SARS-CoV-2 NSP2 specifically interacts with cellular protein SmgGDS

Abstract

The novel coronavirus, SARS-CoV-2, is responsible for the ongoing global pandemic of Coronavirus disease 2019 (COVID-19). SARS-CoV-2 belongs to the Coronaviridae family, which also includes the Severe Acute Respiratory Syndrome Coronavirus (SARS-CoV) and the Middle East Respiratory Syndrome Coronavirus (MERS-CoV). Recent studies using affinity purification mass spectrometry analysis have revealed that SARS-CoV-2 NSP2 may interact with cellular protein Small G-protein dissociation stimulator (SmgGDS), a guanine nucleotide exchange factor (GEF) that specifically regulates RhoA and RhoC proteins, which are involved in a range of cellular activities, including actin reorganization, cell motility and adhesion.

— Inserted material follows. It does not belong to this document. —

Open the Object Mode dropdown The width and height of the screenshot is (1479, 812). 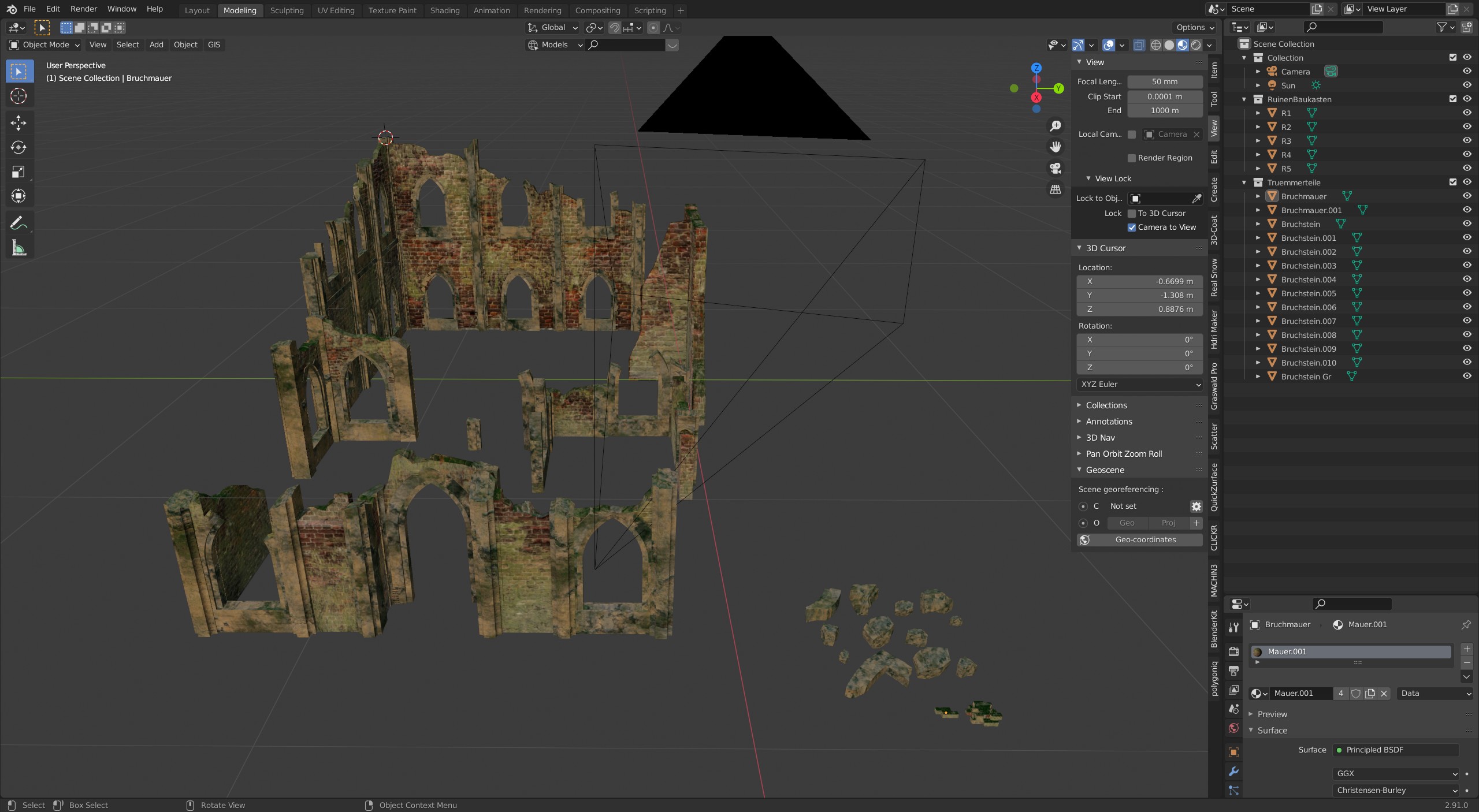coord(44,44)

Biochemical experiments have confirmed that NSP2 binds directly to SmgGDS and that this interaction requires the full-length NSP2. Given the low sequence conservation compared to other coronaviruses, this interaction with SmgGDS appears specific to SARS-CoV-2, with similar proteins in other coronaviruses unable to bind SmgGDS. Further studies have revealed that the binding of SARS-CoV-2 NSP2 to SmgGDS has a significant inhibitory effect on the GEF activity of SmgGDS. This inhibition disrupts the nucleotide exchange process on RhoA, impairing its function and potentially contributing to the pathogenic mechanisms of SARS-CoV-2. These findings highlight a novel pathway through which SARS-CoV-2 may influence host cellular processes, providing insights into the unique impact of coronaviruses on cellular regulation.